Segunda maior economia da América do Sul, a Argentina se especializou nas últimas duas décadas em produzir crises com a mesma eficiência que doce de leite e alfajor. A mais recente turbulência, que instalou uma crise entre peronistas e kirchneristas dentro do governo de Alberto Fernández, explodiu após o acordo de refinanciamento de dívida assinado com o Fundo Monetário Internacional (FMI) na sexta-feira (28).

+ Argentina decreta alerta epidemiológico por cocaína que deixou 20 mortos
+ Fernández diz que Argentina chegou a um acordo com o FMI

O pacto, sobre a dívida de US$ 45 bilhões contraída em 2018, prevê um refinanciamento por meio do chamado Programa de Facilidades Estendidas, um tipo de Refis para países em situação de colapso, durante os próximos 30 meses. Mas o acordo não vem de mão beijada e determina um arrocho fiscal. Entre as medidas, a Argentina terá de reduzir seu déficit a zero até 2025 e retirar subsídios a todos os setores da economia, como o da energia. Com isso, a inflação do país vizinho, de 50,9% em 2021, deverá ser nutrida por uma alta generalizada dos preços neste ano. Por essa razão, as ruas de Buenos Aires se tornaram nos últimos dias palco de manifestações sociais contrárias ao acordo.

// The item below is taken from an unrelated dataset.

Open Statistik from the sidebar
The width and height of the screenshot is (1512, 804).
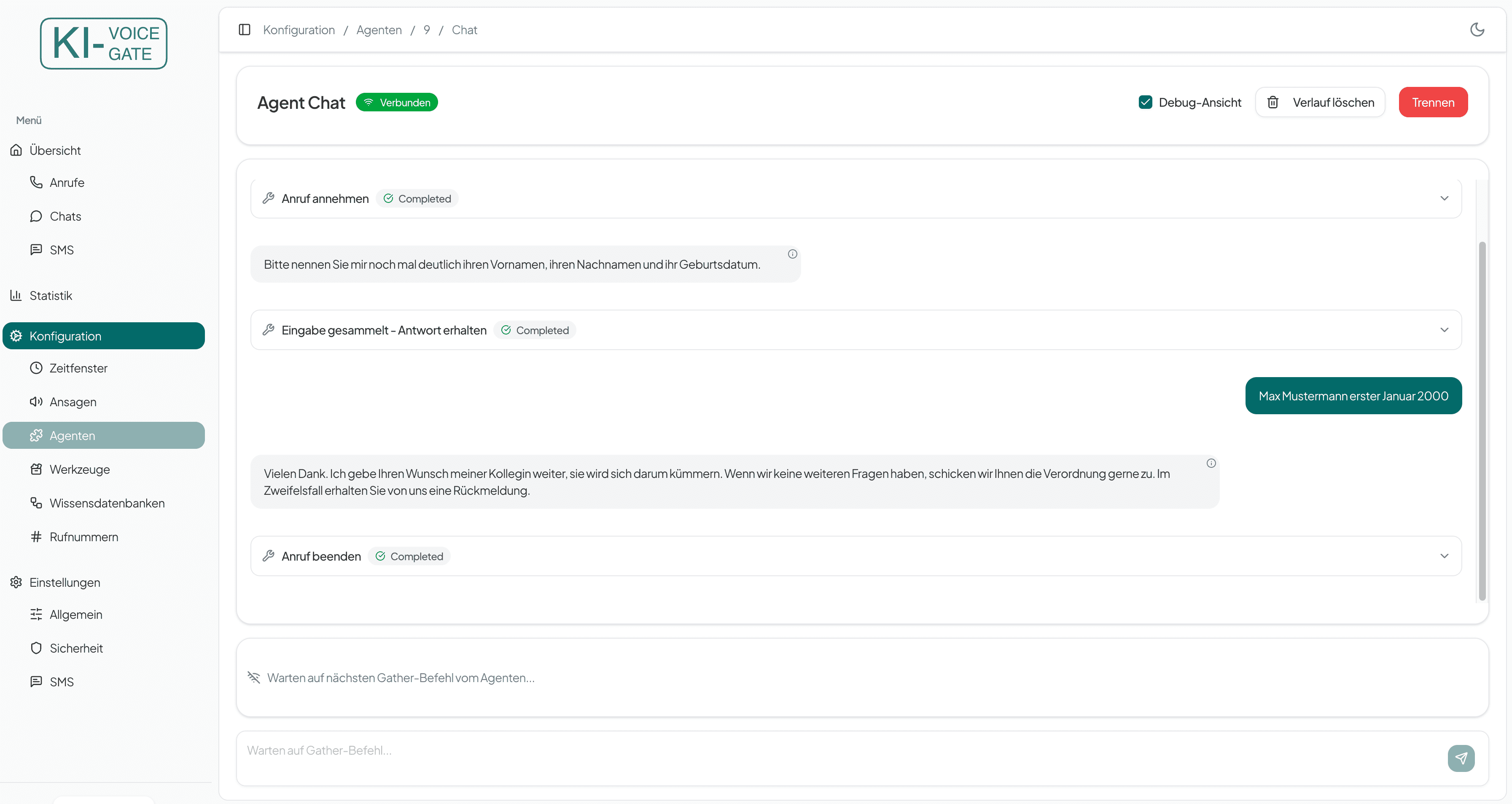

No campo político, a insatisfação gerou um racha dentro da base governista. Na segunda-feira (31), o parlamentar Máximo Kirchner, filho do ex-presidente Néstor Kirchner (2003-2007) e da atual vice-presidente, Cristina Kirchner, renunciou à liderança do bloco governista Frente de Todos na Câmara dos Deputados. Ele alegou que discorda da estratégia nas negociações.

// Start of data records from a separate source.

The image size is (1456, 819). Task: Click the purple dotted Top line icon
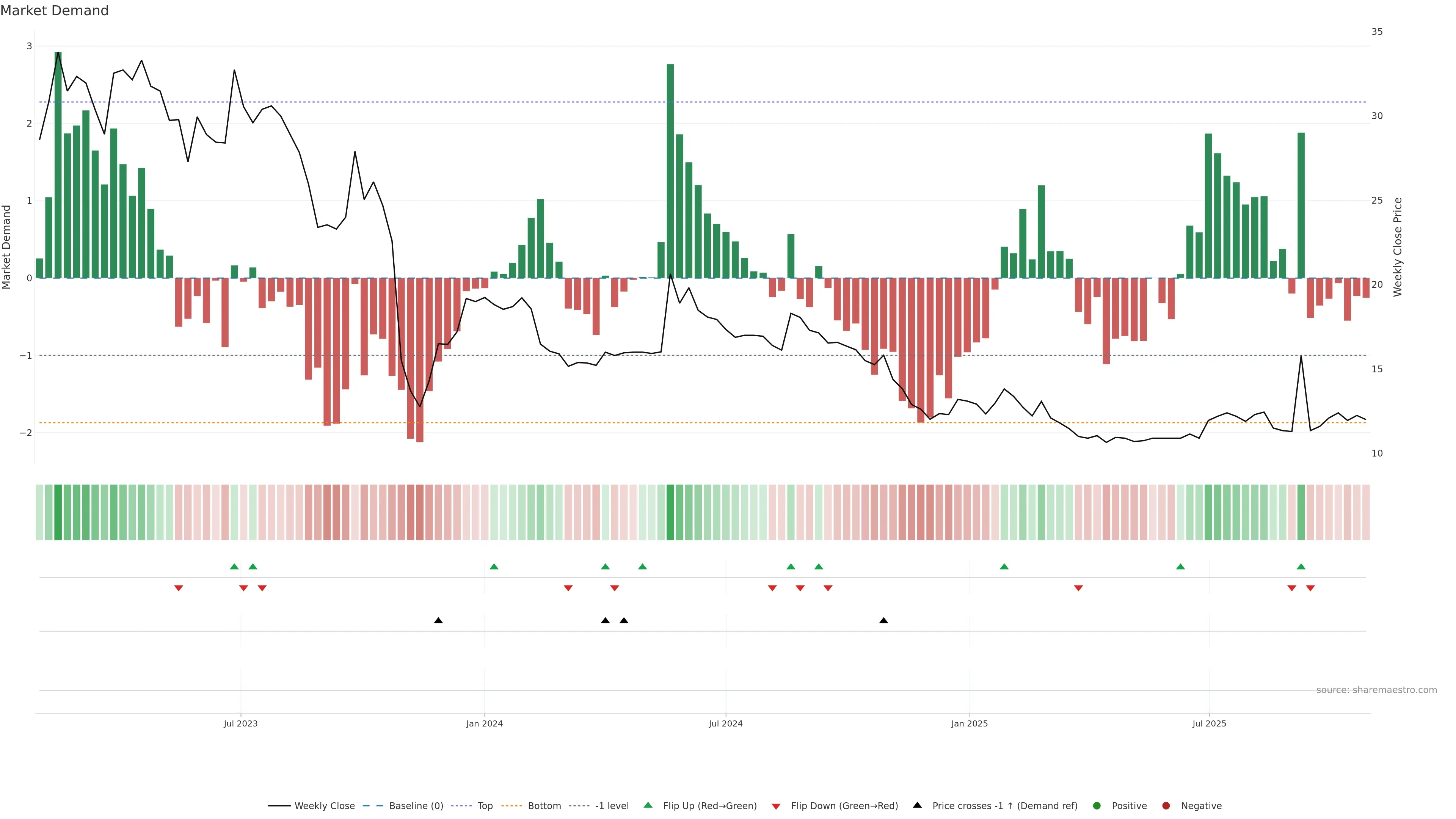[462, 805]
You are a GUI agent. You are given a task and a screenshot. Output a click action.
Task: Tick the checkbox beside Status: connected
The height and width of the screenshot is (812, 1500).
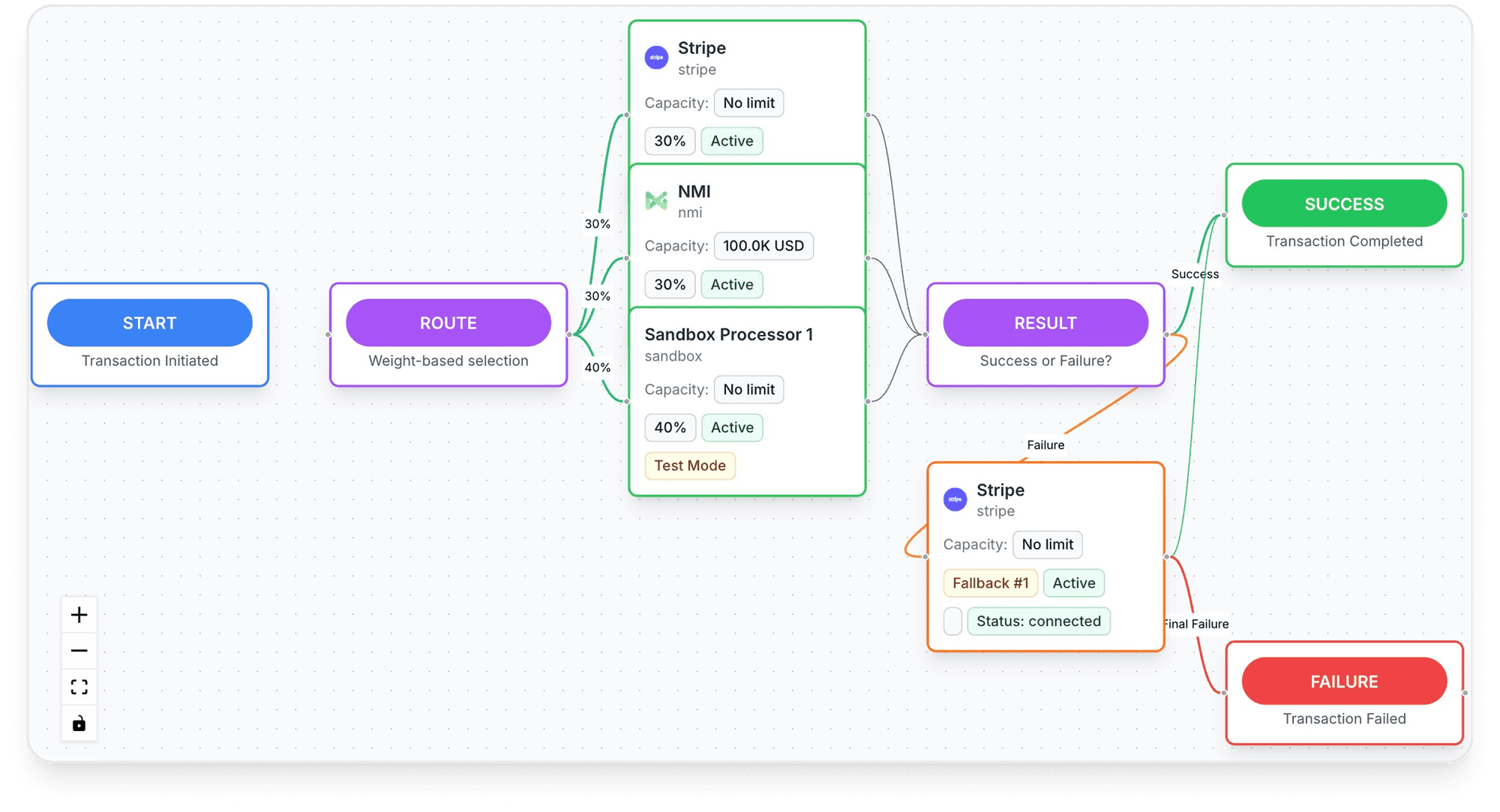pyautogui.click(x=952, y=622)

ACORDO SELADO, PESSOAS NA RUA Presidente argentino, Alberto Fernández diz que acordo deu fólego ao país. População não concorda (Crédito:MARCOS BRINDICCI)

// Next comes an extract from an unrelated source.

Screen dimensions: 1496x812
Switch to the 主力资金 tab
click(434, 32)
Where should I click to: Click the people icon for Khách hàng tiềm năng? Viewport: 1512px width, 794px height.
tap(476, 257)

A encruzilhada econômica, no entanto, não terá uma saída fácil e de curto prazo. O economista Guillermo Oglietti, diretor do Centro Estratégico Latino-americano de Geopolítica (Celag), avalia que o FMI é um mal necessário para a Argentina neste momento. “Pagar o empréstimo é difícil, mas não pagar é uma opção ainda pior”, disse. “Com a economia em queda, perder crédito com um calote só vai afundar ainda mais o país.”

A crise cria um ambiente de risco à retomada econômica. No ano passado, o PIB cresceu próximo a 9% (o resultado oficial deve sair em março). Pelas projeções do Ministério da Economia, a inflação tende a recuar para 33% neste ano e o PIB avançar entre 4,6% e 5%. “Tínhamos uma dívida impagável, que nos deixava sem presente e sem futuro, e agora temos um acordo razoável que nos permitirá crescer e cumprir nossas obrigações”, afirmou Fernández. Bonito discurso na teoria, mas recheado de percalços na prática.